B. Assigning to Classes
time limit per test
2 seconds
memory limit per test
256 megabytes
input
standard input
output
standard output

Reminder: the median of the array $[a_1, a_2, \dots, a_{2k+1}]$ of odd number of elements is defined as follows: let $[b_1, b_2, \dots, b_{2k+1}]$ be the elements of the array in the sorted order. Then median of this array is equal to $b_{k+1}$.

There are $2n$ students, the $i$-th student has skill level $a_i$. It's not guaranteed that all skill levels are distinct.

Let's define skill level of a class as the median of skill levels of students of the class.

As a principal of the school, you would like to assign each student to one of the $2$ classes such that each class has odd number of students (not divisible by $2$). The number of students in the classes may be equal or different, by your choice. Every student has to be assigned to exactly one class. Among such partitions, you want to choose one in which the absolute difference between skill levels of the classes is minimized.
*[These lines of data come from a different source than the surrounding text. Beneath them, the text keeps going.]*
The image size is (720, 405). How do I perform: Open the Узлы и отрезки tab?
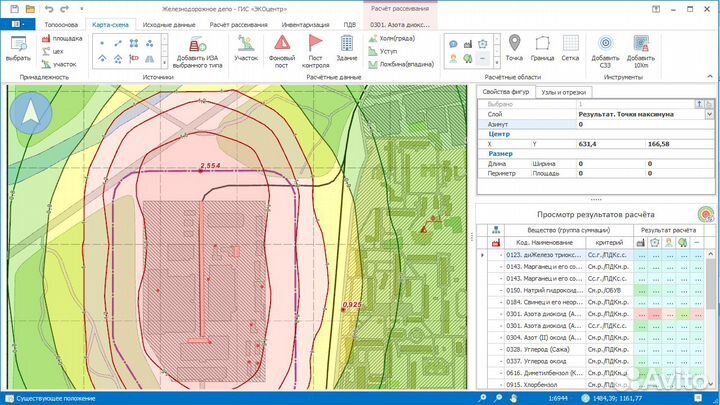click(x=565, y=92)
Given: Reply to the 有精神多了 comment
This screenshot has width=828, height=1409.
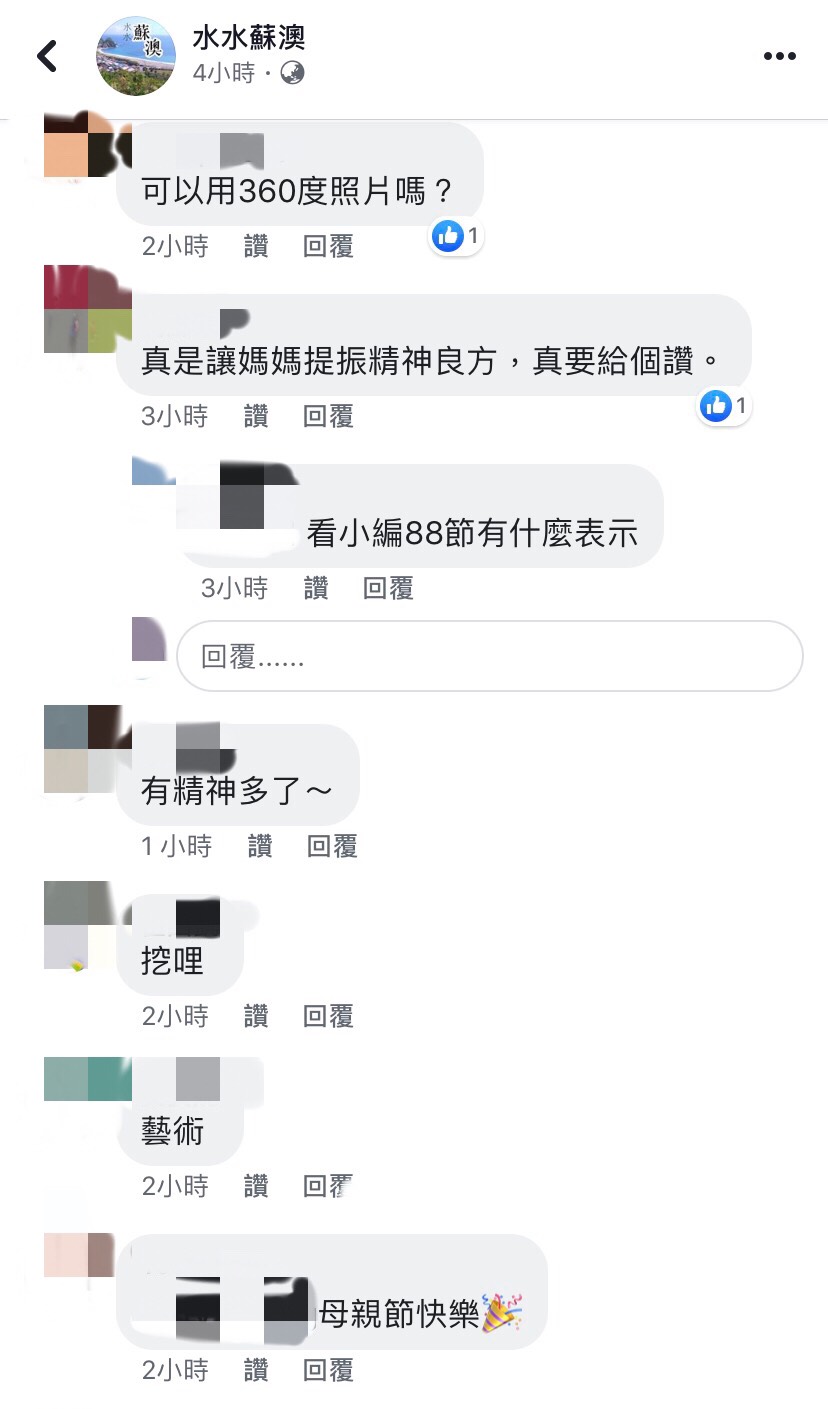Looking at the screenshot, I should click(x=333, y=846).

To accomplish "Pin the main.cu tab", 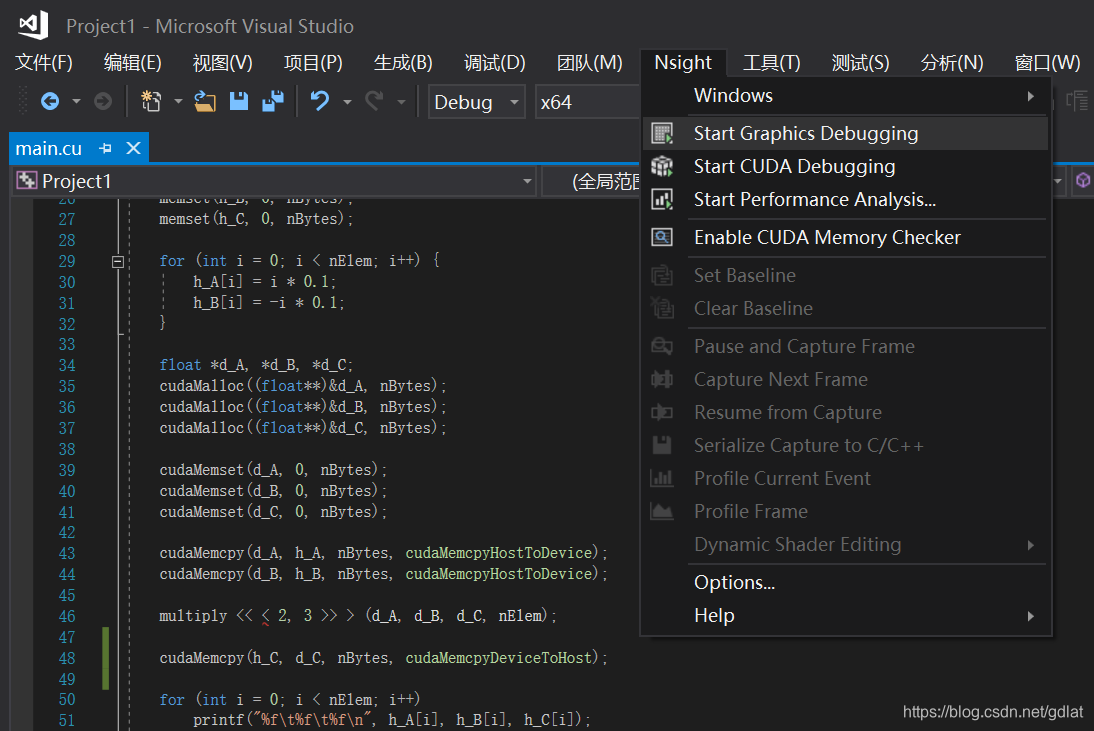I will (x=105, y=149).
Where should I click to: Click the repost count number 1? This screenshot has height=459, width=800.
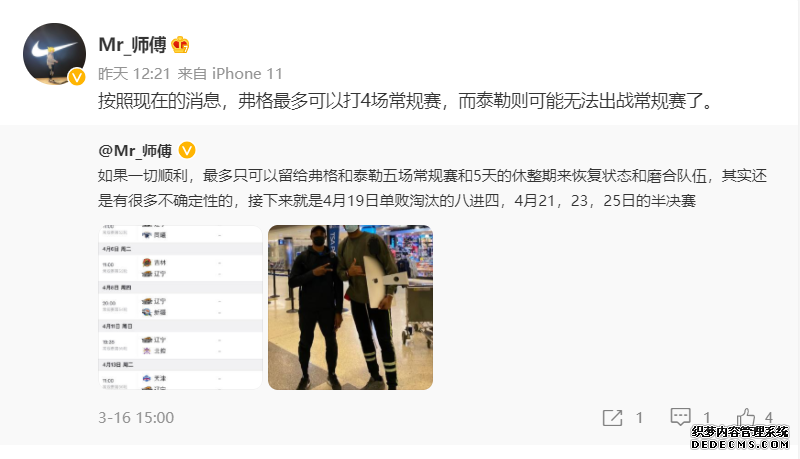point(639,418)
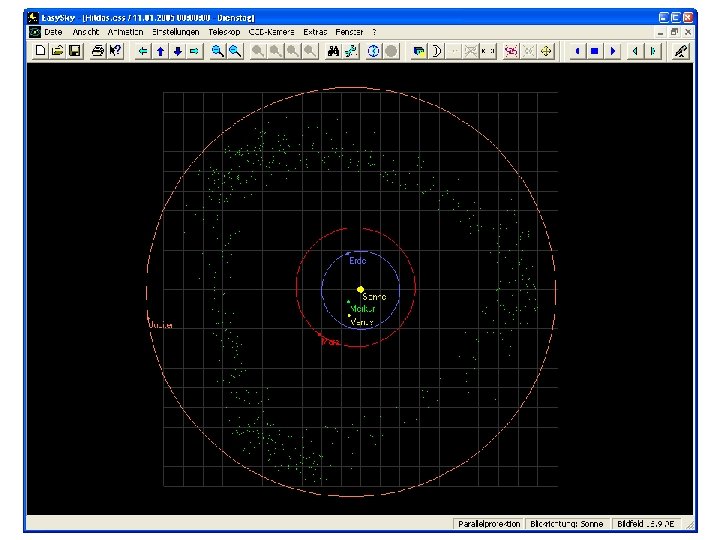The height and width of the screenshot is (540, 720).
Task: Play the animation forward
Action: pos(612,50)
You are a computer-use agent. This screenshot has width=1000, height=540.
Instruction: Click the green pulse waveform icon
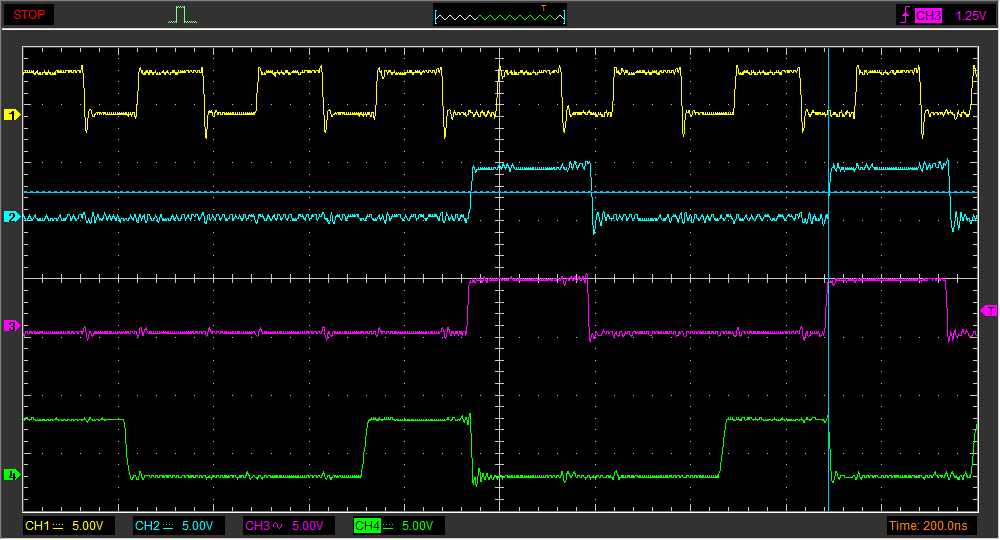tap(181, 15)
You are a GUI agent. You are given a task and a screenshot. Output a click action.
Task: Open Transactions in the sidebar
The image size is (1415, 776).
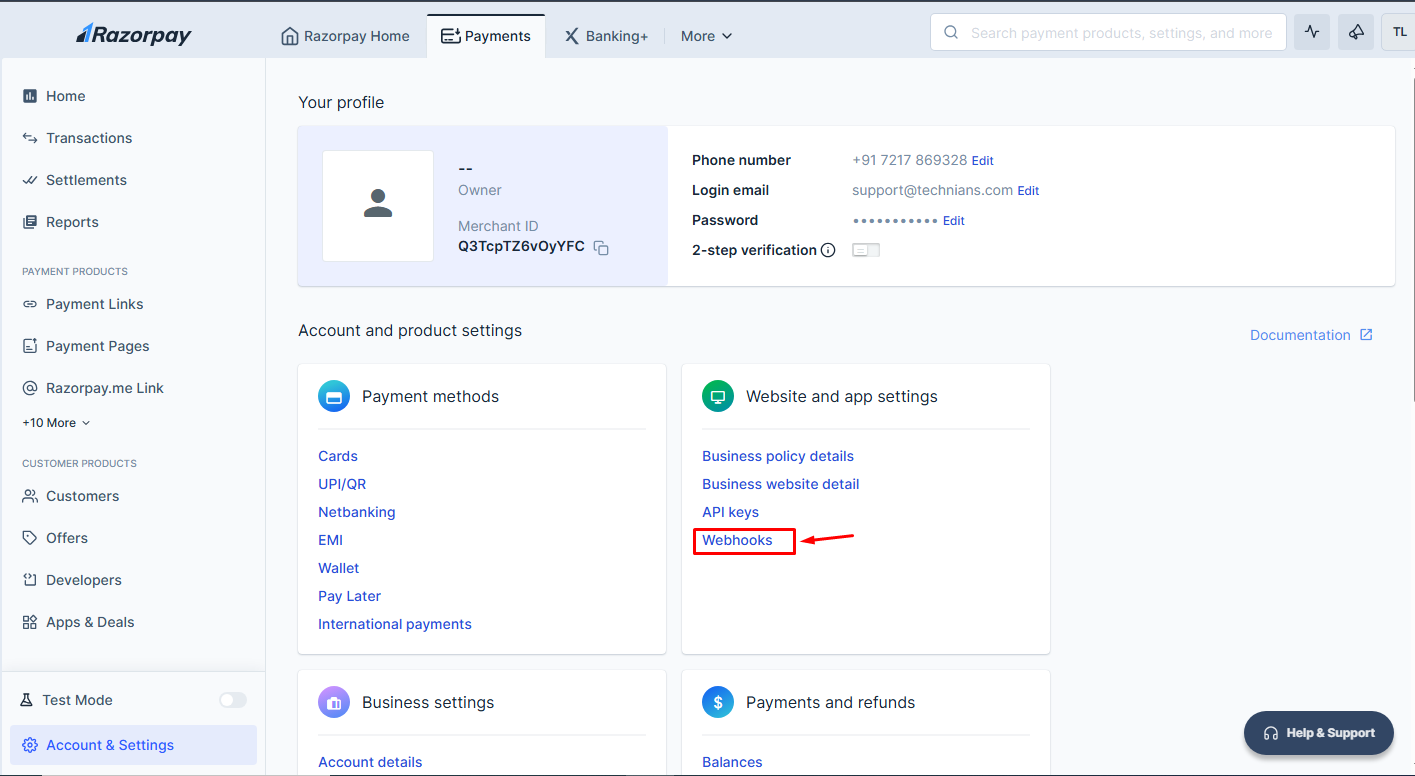[x=89, y=138]
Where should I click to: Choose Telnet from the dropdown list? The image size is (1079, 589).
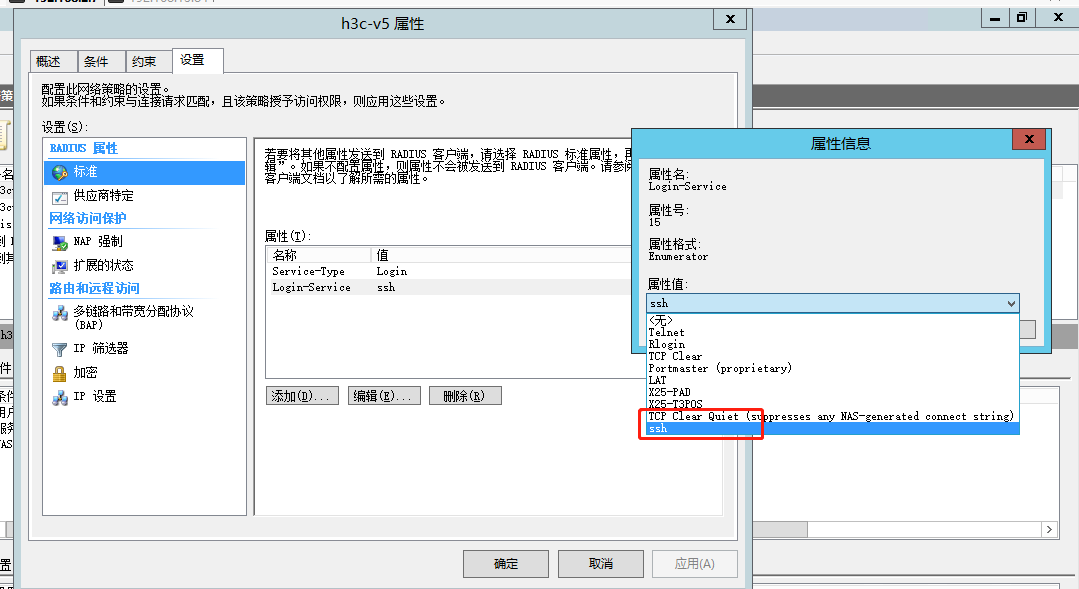(667, 332)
What is the minimum possible absolute difference you can achieve?

Input

Each test contains multiple test cases. The first line contains the number of test cases $t$ ($1 \le t \le 10^4$). The description of the test cases follows.

The first line of each test case contains a single integer $n$ ($1 \le n \le 10^5$) — the number of students halved.

The second line of each test case contains $2n$ integers $a_1, a_2, \dots, a_{2 n}$ ($1 \le a_i \le 10^9$) — skill levels of students.

It is guaranteed that the sum of $n$ over all test cases does not exceed $10^5$.

Output

For each test case, output a single integer, the minimum possible absolute difference between skill levels of two classes of odd sizes.

Example
Input
3
1
1 1
3
6 5 4 1 2 3
5
13 4 20 13 2 5 8 3 17 16

Output
0
1
5

Note

In the first test, there is only one way to partition students — one in each class. The absolute difference of the skill levels will be $|1 - 1| = 0$.

In the second test, one of the possible partitions is to make the first class of students with skill levels $[6, 4, 2]$, so that the skill level of the first class will be $4$, and second with $[5, 1, 3]$, so that the skill level of the second class will be $3$. Absolute difference will be $|4 - 3| = 1$.

Note that you can't assign like $[2, 3]$, $[6, 5, 4, 1]$ or $[]$, $[6, 5, 4, 1, 2, 3]$ because classes have even number of students.

$[2]$, $[1, 3, 4]$ is also not possible because students with skills $5$ and $6$ aren't assigned to a class.

In the third test you can assign the students in the following way: $[3, 4, 13, 13, 20], [2, 5, 8, 16, 17]$ or $[3, 8, 17], [2, 4, 5, 13, 13, 16, 20]$. Both divisions give minimal possible absolute difference.